“Today, we are not just soldiers; we are also defenders of freedom.” 

This morning feels like a summer morning. Outside is hot, but the house holds a bit of the cooler night. The rooms are dark. Out my window, I can nothing is moving in the still air. The sky is blue, and the sky is cloudy. The high today will be 74°.

My father graduated from high school when he was sixteen. It was 1943. He wanted to enlist right away, but his mother wouldn’t sign the papers. He had to wait until his seventeenth December birthday when he didn’t need permission. My father went into the navy. In the pictures of him after bootcamp, he looks so young, a baby, metaphorically. He was assigned to a ship which plied the North Sea. In 1944, his ship was sunk, broken in half. My father was in the cold water a long time before he was rescued. He was brought to a hospital in England. The doctors worried about saving his legs, but they did. My dad told us he was still in the hospital when casualties from D-Day and the Battle of the Bulge were admitted. They all said U.S. forces were being overwhelmed. That was the only memory my father had of D-Day.

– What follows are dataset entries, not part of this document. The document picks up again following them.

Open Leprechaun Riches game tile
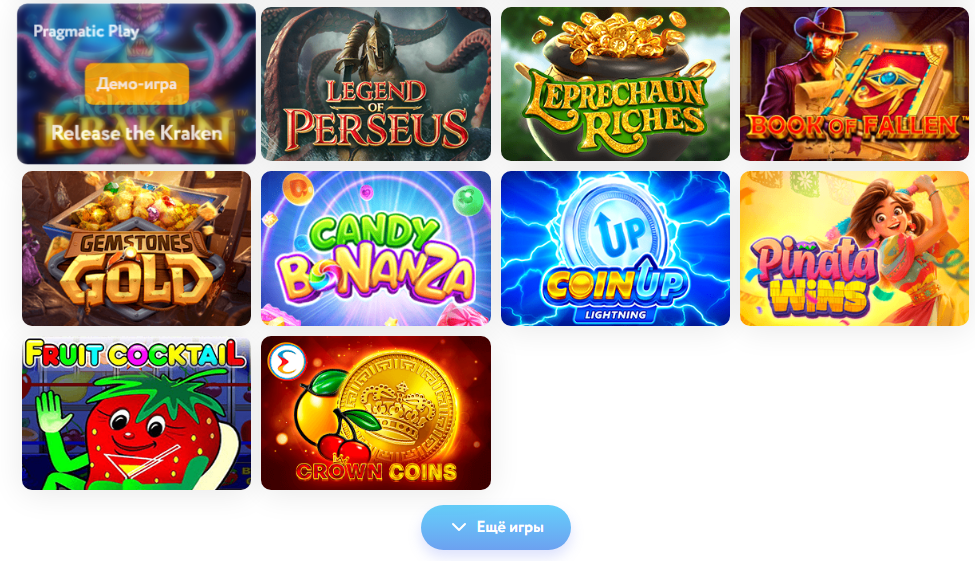Image resolution: width=975 pixels, height=561 pixels. (x=615, y=84)
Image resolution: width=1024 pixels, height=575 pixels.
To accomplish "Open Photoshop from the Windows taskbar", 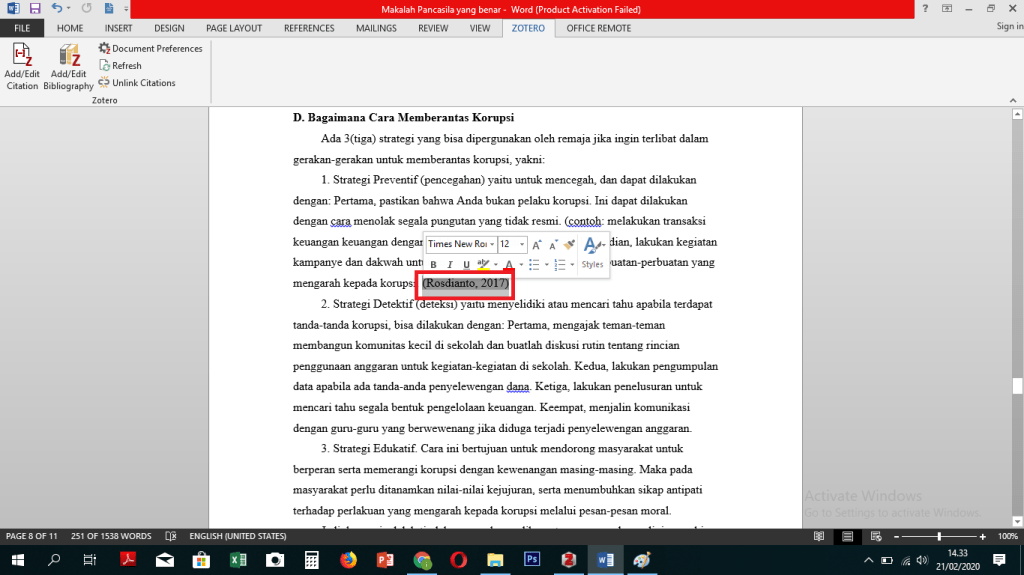I will click(532, 560).
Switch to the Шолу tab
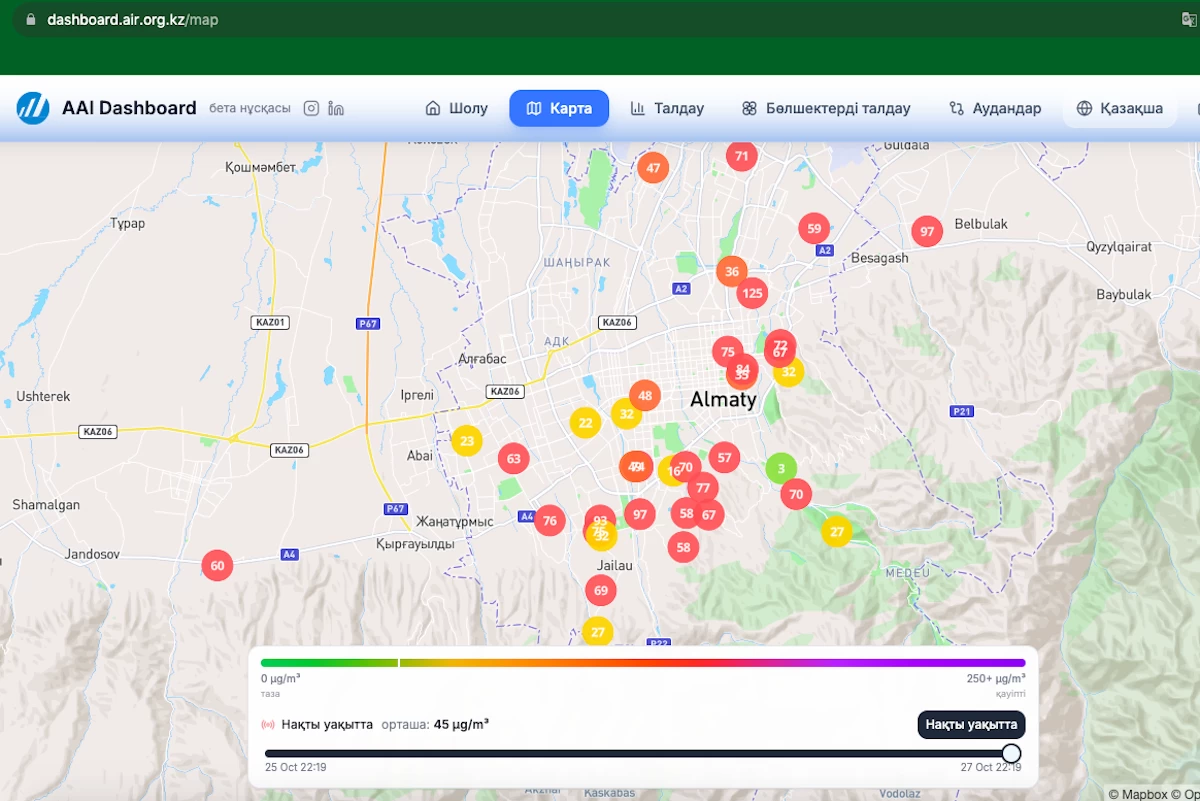The width and height of the screenshot is (1200, 801). (x=457, y=108)
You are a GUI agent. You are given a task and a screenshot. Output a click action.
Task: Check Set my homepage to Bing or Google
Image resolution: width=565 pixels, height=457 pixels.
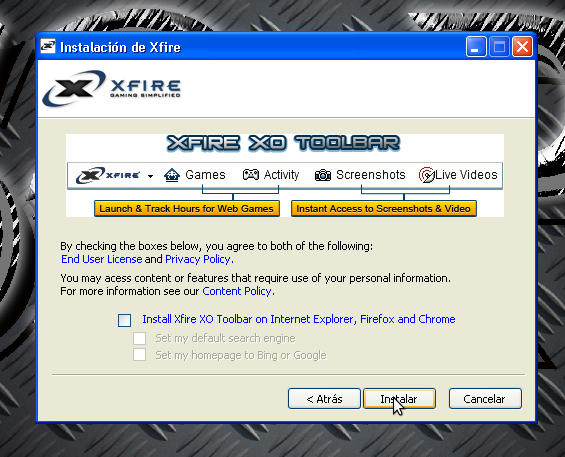pos(139,355)
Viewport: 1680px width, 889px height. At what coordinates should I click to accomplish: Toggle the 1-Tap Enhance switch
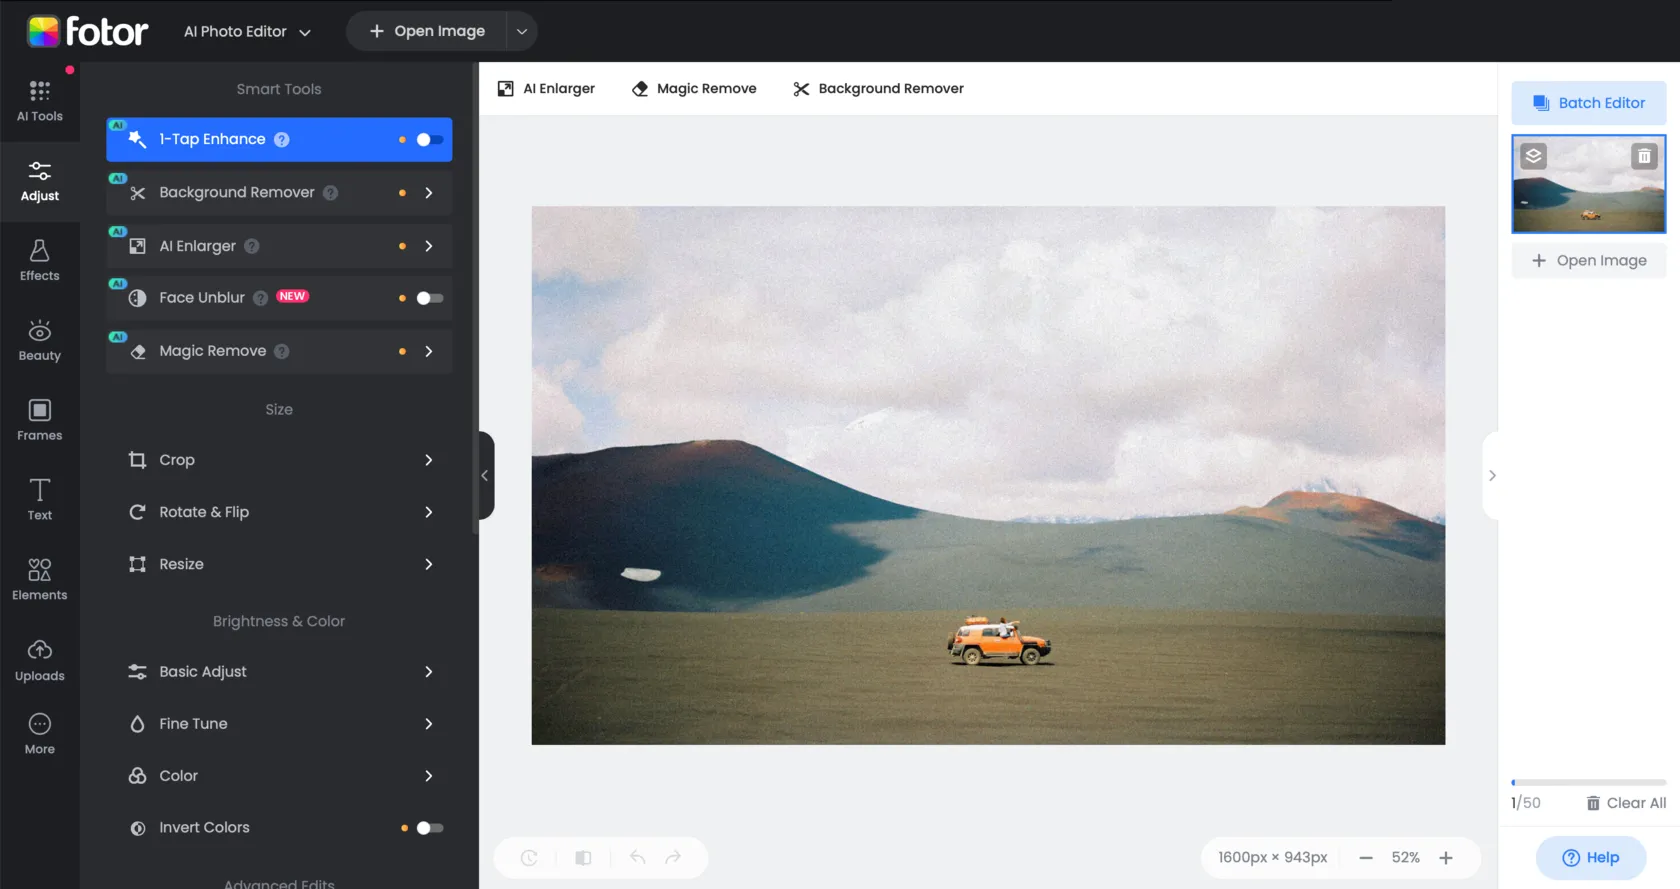point(430,140)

My mother once had a D-Day party. In the living room she had The Longest Day playing on the TV. In the kitchen the music of World War II played, and everyone sang along. Around the house were maps of the Normandy coast with the landing points highlighting. She had found decorations, cardboard soldiers, lots of American flags and even smaller flags sticking from the food on the table. The party was perfect.

Now that I have a car, I don’t mind staying home.